Вот смотри, табличку нарисовали, умные люди, а там всё как на ладони, блядь.
| Штука | В телефоне (мобила) | На компе (десктоп) |
|---|---|---|
| Certificate Pinning (это когда ключ вшит) | Да, часто, любят это дело. Прям в апку публичный ключ засовывают, чтоб никакой левый дядя с прокси-сертификатом не влез. Даже если у него в системе доверенный сертификат висит — пошёл нахуй! | Редко, но можно. Обычно на систему смотрят — что в хранилище ОС лежит, тому и верим. |
| Кому верим? | Может на свой вшитый ключ смотреть, а может в системное хранилище ОС заглянуть (Keychain в айфоне, KeyStore в андроиде). | Практически всегда, блядь, верит системному хранилищу (в винде своё, в маке своё, в линуксе свой набор корневых сертификатов). |
| Прокси корпоративные и MITM | Могут влететь в корпоративную сеть, где их трафик через прокси-сертификат прогоняют. А у них pinning вшит — и всё, пиздец соединению, ошибка. Надо исключения городить. | Тут это, блядь, обычное дело. Поставили компании свой корневой сертификат в систему — и все приложения доверяют, соединение работает «как надо». |
| Как обновить доверие | О, ёперный театр! Если ключ вшит, и его надо сменить — только новая версия приложения, через магазин. Заебись процесс. | Легкотня! Обновили список доверенных центров в ОС — и все приложения подхватили. |
| Скорость | На слабых телефонах проверка цепочки и pinning могут подтормаживать, надо оптимизировать. | Компьютер, как правило, сожрёт любые вычисления, не поперхнётся. |
Ну и примеры кода, блядь, чтобы совсем понятно было. Вот как pinning в андроиде делают (OkHttp):
val certificatePinner = CertificatePinner.Builder()

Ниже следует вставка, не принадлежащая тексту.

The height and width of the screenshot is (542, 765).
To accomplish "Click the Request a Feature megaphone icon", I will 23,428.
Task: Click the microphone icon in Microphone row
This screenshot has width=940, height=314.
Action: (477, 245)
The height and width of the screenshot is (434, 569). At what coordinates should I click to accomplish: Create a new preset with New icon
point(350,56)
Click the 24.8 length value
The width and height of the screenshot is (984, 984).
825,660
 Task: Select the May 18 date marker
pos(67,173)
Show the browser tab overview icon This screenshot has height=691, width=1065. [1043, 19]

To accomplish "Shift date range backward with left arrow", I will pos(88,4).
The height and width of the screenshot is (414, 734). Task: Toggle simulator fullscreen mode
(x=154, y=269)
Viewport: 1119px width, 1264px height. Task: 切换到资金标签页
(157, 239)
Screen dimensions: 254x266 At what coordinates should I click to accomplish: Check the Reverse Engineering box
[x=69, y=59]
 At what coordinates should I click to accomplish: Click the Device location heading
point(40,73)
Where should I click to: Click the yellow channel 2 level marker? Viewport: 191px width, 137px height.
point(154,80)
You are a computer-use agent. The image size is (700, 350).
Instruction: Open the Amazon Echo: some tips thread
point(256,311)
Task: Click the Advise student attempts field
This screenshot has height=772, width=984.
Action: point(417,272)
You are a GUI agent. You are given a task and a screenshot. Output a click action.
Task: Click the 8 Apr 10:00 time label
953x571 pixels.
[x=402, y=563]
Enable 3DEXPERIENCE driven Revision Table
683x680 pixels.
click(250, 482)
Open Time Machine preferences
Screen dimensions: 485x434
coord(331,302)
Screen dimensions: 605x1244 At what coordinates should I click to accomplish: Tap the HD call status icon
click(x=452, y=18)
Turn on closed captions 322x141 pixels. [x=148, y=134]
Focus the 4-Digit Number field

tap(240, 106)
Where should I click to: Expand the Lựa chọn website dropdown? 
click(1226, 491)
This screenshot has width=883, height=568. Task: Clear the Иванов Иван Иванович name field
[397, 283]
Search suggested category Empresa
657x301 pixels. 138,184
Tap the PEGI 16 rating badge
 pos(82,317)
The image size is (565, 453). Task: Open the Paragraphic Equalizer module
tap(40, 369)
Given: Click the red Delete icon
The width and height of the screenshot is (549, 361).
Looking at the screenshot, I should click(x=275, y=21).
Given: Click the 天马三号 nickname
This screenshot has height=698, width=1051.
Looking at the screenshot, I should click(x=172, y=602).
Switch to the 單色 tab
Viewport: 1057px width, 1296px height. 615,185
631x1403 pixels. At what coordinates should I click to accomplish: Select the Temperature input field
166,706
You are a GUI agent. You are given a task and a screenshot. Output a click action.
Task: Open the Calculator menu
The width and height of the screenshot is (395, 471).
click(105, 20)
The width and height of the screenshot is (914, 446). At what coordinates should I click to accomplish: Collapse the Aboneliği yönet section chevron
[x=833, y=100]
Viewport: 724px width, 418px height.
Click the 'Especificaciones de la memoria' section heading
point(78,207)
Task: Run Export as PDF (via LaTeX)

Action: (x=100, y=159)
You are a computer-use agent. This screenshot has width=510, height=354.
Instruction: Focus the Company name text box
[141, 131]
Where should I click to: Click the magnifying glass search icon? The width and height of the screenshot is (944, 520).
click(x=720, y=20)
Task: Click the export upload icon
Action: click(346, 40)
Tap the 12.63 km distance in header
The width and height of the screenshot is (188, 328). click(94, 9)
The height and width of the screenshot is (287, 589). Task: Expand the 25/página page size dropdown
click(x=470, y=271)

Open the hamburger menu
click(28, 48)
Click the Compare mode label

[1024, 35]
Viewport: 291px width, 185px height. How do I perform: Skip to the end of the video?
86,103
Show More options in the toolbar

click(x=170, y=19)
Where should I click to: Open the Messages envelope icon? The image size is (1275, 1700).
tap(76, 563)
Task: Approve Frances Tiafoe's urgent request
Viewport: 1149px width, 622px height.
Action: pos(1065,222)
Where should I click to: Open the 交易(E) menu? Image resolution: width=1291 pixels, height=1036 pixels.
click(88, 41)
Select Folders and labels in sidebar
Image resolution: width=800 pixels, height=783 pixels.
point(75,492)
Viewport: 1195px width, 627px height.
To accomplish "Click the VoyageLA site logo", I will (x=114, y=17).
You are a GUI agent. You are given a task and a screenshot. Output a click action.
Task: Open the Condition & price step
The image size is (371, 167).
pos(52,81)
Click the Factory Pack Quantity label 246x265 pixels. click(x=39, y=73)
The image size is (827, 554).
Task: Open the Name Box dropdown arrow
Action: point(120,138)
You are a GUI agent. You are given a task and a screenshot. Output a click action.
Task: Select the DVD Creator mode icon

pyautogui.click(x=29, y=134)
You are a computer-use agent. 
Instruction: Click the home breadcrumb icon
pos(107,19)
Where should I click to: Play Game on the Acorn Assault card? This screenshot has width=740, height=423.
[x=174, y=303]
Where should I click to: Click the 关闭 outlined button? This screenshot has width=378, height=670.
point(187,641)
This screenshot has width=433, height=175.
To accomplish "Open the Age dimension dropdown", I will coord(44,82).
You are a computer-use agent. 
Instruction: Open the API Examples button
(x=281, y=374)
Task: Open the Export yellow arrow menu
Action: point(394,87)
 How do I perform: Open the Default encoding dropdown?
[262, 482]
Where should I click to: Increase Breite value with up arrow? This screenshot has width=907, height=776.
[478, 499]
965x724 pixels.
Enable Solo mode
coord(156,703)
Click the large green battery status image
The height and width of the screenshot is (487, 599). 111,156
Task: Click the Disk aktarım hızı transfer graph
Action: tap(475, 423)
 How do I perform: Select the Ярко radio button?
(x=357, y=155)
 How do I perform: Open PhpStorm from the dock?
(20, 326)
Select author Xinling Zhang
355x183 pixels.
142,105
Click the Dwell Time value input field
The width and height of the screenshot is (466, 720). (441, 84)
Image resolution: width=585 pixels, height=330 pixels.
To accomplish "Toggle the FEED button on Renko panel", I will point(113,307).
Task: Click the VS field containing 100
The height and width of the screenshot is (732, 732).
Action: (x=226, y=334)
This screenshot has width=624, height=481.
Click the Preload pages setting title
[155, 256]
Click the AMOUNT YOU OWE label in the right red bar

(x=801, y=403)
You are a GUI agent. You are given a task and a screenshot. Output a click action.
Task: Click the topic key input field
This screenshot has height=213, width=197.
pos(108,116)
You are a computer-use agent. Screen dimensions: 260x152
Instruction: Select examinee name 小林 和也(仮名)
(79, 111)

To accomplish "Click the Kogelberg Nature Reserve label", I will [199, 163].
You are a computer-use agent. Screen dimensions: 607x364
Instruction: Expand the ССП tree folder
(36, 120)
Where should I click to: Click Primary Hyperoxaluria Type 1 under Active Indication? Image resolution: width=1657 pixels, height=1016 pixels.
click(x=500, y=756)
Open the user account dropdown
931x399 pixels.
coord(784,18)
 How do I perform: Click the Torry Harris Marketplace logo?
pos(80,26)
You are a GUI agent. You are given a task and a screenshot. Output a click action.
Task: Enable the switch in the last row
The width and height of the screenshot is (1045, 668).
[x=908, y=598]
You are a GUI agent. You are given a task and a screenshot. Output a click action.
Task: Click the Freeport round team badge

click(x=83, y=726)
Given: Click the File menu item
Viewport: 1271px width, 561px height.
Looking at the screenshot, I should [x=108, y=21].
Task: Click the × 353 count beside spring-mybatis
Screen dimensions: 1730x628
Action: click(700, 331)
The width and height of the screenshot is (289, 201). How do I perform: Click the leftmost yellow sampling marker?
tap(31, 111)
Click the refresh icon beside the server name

.add("api.example.com", "sha256/AAAAAAAAAAAAAAAAAAAAAAAAAAAAAAAAAAAAAAAAAAA=")
.build()
val client = OkHttpClient.Builder()
.certificatePinner(certificatePinner)
.build()А вот, смотри, опасный пример на питоне, который показывает разницу в подходах. Это для тестов, нахуй, а не для прода!
# Python (requests) - ОПАСНЫЙ ПРИМЕР, демонстрирующий разницу в подходе
import requests
import ssl
# Десктоп-подход (доверяет системным сертификатам)
response_safe = requests.get('https://api.example.com')
# Опасный обход проверки (иногда используется в тестах мобильных приложений с самоподписанными сертификатами)
response_unsafe = requests.get('https://api.example.com', verify=False) # НЕ ДЕЛАЙТЕ ТАК В ПРОДАКШЕНЕИтог, блядь: Мобильные приложения — как Герасим, максималисты ёбаные. Захомутали pinning, и хоть ты тресни, но безопасность. А десктопные — более гибкие, живут в системе и на её политики полагаются. Вот такая, сука, дичь!